[THE TASK] The entries are to be given back verbatim; no picture is to be copied.

[Collected data entries]

------------------------------

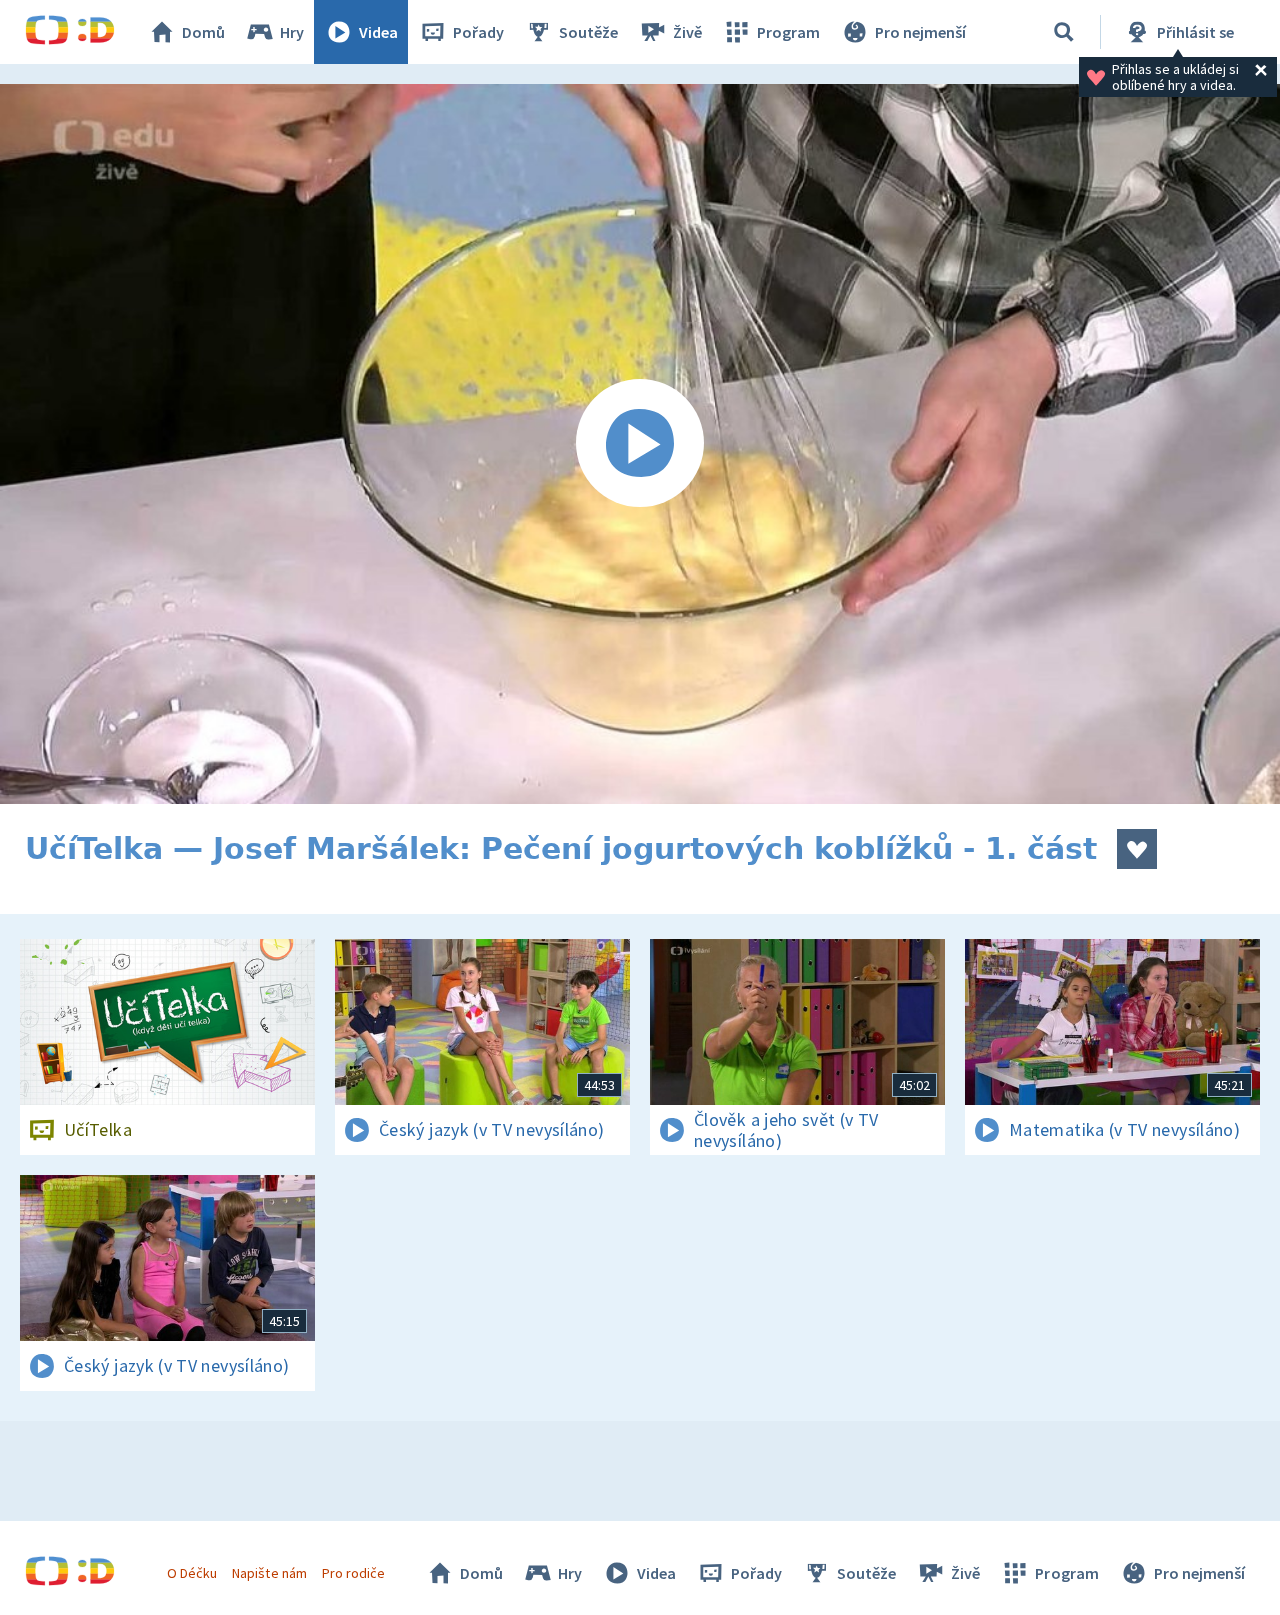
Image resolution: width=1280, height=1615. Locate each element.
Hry (292, 32)
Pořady (478, 32)
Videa (378, 32)
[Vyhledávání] (1064, 32)
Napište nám (269, 1573)
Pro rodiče (353, 1573)
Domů (203, 32)
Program (788, 32)
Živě (687, 32)
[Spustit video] (640, 444)
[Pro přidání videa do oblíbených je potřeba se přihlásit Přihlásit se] (1137, 849)
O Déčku (192, 1573)
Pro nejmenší (920, 32)
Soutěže (588, 32)
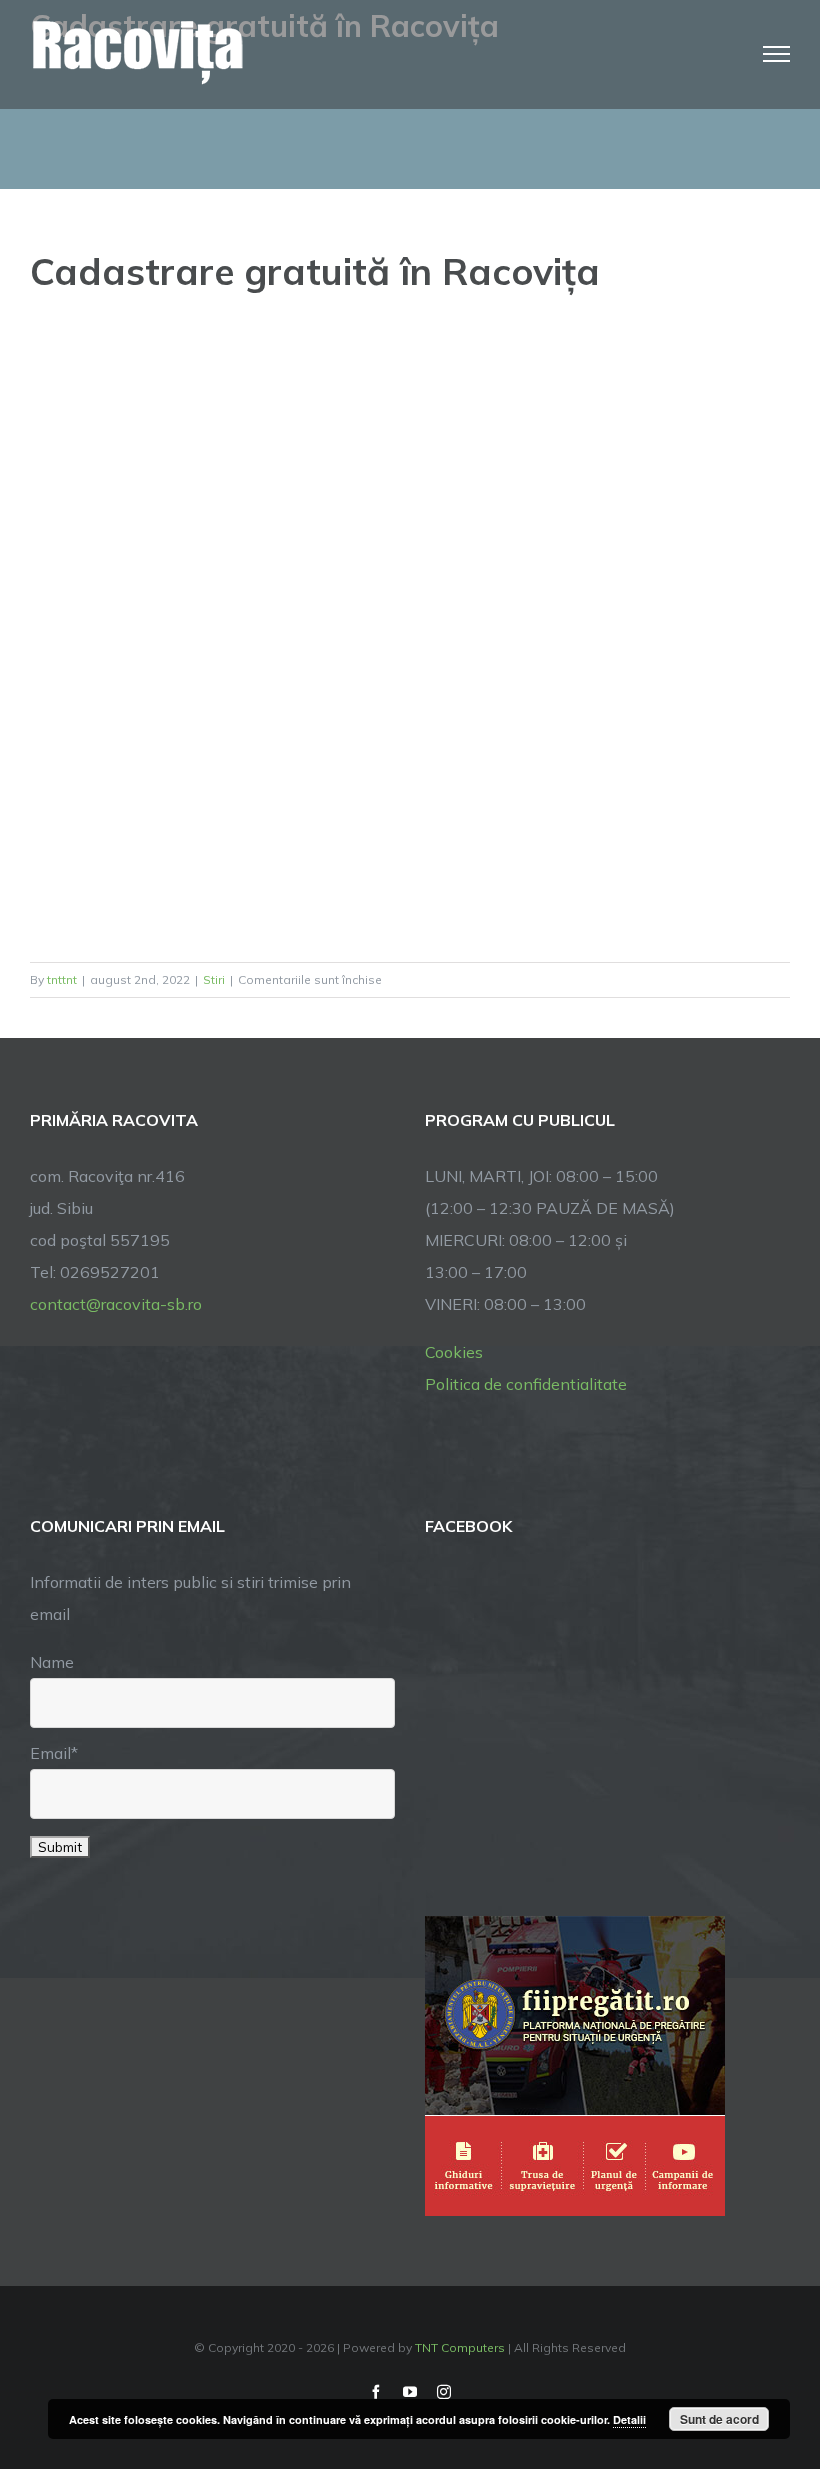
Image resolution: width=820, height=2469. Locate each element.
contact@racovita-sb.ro (116, 1304)
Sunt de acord (719, 2419)
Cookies (454, 1352)
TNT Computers (460, 2347)
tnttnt (62, 979)
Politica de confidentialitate (526, 1384)
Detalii (629, 2419)
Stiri (214, 979)
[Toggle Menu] (777, 54)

------------------------------

[OUTPUT BELOW]
Image resolution: width=1280, height=1615. Locate each element.
Hry (292, 32)
Pořady (478, 32)
Videa (378, 32)
[Vyhledávání] (1064, 32)
Napište nám (269, 1573)
Pro rodiče (353, 1573)
Domů (203, 32)
Program (788, 32)
Živě (687, 32)
[Spustit video] (640, 444)
[Pro přidání videa do oblíbených je potřeba se přihlásit Přihlásit se] (1137, 849)
O Déčku (192, 1573)
Pro nejmenší (920, 32)
Soutěže (588, 32)
Image resolution: width=820, height=2469. Locate each element.
contact@racovita-sb.ro (116, 1304)
Sunt de acord (719, 2419)
Cookies (454, 1352)
TNT Computers (460, 2347)
tnttnt (62, 979)
Politica de confidentialitate (526, 1384)
Detalii (629, 2419)
Stiri (214, 979)
[Toggle Menu] (777, 54)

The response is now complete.